Despite rising volumes, there's still a wide untapped provider base for vendors. Only 76% of U.S. hospitals had virtual care capabilities before the pandemic, according to the American Hospital Association, but a growing number of tech-savvy facilities are implementing tools for post-surgical followups, or to run a case past a remote specialist for services like teleICU or telestroke.
Teladoc acquired InTouch Health in a $600 million deal that closed earlier this month to grow health system products. InTouch contracts with more than 450 hospitals and health systems, including 30 of the 50 largest U.S. health systems like Kaiser Permanente and HCA.
Amwell, which provides virtual care to patients through its payer clients and also has physician groups and hospitals paying for its platforms, saw active providers on its platform multiply tenfold since January. Doctors at client hospitals and health systems on Amwell's platform increased 1,300% since the start of the pandemic.
But the ROI of telehealth is less clear for small, physician-led practices, experts say, though they've also seen widespread adoption.
Vendor doxy.me had about 70,000 provider clients using its platform prior to the pandemic, running about 12,000 sessions a day. Now, the company has about 700,000 doctors and 1 million video sessions a day.
At one point in the middle of March, doxy.me was adding more users each hour than it added over an entire month before the pandemic, Welch said.
By early April, almost 14% of physicians' weekly visits were being conducted via telemedicine, according to an analysis conducted by Harvard University researchers and health tech company Phreesia, up from basically zero pre-pandemic.
However, that percentage steadily declined to just 8% by the end of June, a drop researchers said could be due to the high cost and difficultly of implementing telehealth technology.
Some believe telehealth will quickly become adjunct to in-person care again, though perhaps at higher levels.
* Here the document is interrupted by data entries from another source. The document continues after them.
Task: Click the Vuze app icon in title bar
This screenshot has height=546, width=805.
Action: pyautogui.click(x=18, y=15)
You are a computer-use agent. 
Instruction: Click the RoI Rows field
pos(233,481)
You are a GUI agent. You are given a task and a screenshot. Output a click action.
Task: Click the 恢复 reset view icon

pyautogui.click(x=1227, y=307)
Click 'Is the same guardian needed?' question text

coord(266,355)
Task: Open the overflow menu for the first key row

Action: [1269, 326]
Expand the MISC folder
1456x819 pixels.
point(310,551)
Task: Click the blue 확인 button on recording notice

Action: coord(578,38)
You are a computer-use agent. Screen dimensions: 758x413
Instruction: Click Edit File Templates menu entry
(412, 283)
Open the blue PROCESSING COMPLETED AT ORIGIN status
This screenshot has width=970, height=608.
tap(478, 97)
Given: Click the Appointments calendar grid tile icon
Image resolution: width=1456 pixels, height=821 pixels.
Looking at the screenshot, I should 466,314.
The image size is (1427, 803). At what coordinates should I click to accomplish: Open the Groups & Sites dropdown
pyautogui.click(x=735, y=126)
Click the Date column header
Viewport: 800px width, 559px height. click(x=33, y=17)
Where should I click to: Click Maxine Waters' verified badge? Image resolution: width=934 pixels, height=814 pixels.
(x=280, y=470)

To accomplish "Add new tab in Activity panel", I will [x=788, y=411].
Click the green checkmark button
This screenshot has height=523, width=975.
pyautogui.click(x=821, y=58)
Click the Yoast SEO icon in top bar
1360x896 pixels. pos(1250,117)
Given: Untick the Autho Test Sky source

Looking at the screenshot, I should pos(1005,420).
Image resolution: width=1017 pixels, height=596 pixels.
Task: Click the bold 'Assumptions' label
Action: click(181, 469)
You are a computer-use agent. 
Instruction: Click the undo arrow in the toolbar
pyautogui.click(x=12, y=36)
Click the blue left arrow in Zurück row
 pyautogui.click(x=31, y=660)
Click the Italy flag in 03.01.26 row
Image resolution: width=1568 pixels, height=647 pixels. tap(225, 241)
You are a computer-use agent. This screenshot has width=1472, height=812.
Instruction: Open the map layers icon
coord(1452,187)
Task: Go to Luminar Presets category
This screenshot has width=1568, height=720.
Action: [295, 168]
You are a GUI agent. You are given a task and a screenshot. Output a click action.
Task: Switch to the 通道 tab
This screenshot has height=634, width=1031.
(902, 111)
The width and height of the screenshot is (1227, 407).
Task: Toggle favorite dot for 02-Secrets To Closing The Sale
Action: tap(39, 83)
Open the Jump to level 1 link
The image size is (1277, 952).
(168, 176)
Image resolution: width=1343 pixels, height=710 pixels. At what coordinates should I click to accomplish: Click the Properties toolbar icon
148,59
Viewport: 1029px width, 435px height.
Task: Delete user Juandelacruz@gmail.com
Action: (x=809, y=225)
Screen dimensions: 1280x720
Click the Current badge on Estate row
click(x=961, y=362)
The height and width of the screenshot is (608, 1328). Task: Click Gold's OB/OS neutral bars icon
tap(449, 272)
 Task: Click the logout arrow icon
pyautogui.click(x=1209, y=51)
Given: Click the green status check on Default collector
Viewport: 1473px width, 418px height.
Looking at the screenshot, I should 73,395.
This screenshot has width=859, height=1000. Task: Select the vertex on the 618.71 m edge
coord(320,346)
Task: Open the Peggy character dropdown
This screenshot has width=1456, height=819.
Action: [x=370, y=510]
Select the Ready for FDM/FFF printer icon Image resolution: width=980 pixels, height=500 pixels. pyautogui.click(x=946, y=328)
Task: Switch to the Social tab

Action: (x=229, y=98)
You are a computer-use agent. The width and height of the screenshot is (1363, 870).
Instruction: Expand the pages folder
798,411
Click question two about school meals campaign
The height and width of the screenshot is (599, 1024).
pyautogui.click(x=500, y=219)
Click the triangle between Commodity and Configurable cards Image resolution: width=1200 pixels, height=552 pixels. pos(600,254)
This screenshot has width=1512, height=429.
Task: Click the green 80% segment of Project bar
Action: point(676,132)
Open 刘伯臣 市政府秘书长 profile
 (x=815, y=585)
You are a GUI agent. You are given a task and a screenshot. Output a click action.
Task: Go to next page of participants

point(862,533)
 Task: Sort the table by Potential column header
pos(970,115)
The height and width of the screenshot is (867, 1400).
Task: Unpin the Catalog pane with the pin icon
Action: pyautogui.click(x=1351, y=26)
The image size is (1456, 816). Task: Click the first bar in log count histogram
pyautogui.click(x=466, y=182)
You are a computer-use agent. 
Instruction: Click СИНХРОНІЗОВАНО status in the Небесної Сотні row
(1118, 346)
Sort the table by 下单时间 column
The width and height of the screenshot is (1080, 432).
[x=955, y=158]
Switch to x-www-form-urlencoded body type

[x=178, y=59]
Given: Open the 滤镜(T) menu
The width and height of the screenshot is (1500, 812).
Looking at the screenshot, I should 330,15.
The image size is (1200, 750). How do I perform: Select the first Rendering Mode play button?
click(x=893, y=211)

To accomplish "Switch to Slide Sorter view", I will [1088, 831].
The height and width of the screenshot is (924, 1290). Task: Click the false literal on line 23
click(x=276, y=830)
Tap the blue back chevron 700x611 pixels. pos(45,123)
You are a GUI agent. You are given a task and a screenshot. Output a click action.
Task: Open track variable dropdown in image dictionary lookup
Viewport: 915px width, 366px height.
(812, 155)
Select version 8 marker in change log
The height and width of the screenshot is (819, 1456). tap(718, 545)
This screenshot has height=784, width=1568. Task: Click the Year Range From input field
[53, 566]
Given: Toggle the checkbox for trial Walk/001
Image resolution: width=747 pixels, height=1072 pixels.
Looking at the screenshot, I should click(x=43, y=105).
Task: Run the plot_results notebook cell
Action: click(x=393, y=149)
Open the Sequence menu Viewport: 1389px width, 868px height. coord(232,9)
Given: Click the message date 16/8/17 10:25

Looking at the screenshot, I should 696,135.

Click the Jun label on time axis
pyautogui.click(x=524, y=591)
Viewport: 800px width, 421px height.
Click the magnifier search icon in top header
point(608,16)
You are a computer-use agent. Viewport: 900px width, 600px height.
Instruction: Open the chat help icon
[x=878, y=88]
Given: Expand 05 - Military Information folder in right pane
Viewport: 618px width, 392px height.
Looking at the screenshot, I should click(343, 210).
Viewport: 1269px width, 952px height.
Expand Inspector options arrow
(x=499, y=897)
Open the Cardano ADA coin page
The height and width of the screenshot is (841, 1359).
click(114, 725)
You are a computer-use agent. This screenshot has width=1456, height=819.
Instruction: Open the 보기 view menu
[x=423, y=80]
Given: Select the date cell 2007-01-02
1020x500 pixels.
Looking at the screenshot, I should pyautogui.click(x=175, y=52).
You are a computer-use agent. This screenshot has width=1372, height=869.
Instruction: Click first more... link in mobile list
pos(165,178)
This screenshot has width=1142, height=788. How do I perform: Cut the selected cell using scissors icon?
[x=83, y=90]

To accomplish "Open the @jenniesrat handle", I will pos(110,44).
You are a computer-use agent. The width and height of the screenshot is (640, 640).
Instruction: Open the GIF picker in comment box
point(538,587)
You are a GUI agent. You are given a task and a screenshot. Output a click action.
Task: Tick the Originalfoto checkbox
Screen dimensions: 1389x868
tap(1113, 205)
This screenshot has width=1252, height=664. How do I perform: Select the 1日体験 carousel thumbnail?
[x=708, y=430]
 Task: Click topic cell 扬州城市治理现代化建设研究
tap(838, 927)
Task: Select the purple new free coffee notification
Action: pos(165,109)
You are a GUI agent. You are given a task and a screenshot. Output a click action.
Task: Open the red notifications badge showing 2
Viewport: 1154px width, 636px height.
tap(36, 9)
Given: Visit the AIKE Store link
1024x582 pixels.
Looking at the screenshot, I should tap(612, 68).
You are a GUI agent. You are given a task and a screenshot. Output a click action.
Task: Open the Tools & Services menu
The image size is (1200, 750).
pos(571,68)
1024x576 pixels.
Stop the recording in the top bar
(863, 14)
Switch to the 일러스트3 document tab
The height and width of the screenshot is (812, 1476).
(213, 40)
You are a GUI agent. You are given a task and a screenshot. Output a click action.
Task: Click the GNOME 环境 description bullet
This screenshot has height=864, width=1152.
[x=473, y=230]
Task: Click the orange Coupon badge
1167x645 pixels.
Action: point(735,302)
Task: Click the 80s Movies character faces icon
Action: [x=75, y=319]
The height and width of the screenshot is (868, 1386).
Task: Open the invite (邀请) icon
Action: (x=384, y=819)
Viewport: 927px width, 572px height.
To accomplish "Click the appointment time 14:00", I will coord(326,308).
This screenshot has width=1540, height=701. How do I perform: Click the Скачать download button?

A July analysis by WELL Data Insights estimates telehealth will account for just 15% of total visit volumes over the rest of the year. Most physicians predict fewer than 10% of visits next year will be virtual, according to a July report from Sage Growth Partners.
But industry officials are betting virtual care will be permanently useful for the 45% of Americans with chronic conditions, who may find it dangerous or difficult to head into a hospital for needed care, especially during a pandemic.
"I think that's where the biggest change is going to be," Amwell's Schoenberg said. "The industry's going to morph to create new products that are oriented around managing those patients at home."
There are indications that shift is already occurring: The digital health sector shattered investment records in the first half of 2020 with $6.3 billion in funding, with telehealth receiving the lion's share.
Some $194 million went to Amwell, which is reportedly exploring an IPO for later this year, but hundreds of millions went to the wearables sector, too, as providers look for devices to track the progression of COVID-19 and remotely monitor patients' temperatures, blood pressure, and respiratory and heart rates in their homes.
How much the U.S. is willing to pay for virtual access to healthcare, which vendors will emerge out of the pandemic on strongest footing, whether access will be equitable for all Americans, to what extent telemedicine will replace the in-person encounter — these questions, and more, define the future of a nascent industry. Many will be answered within the next few months.
Either way, one thing is clear: A post-COVID delivery system will include more virtual care than ever before.
"The horse has left the barn here," Davis said. "It's going to be very hard to reverse any of this."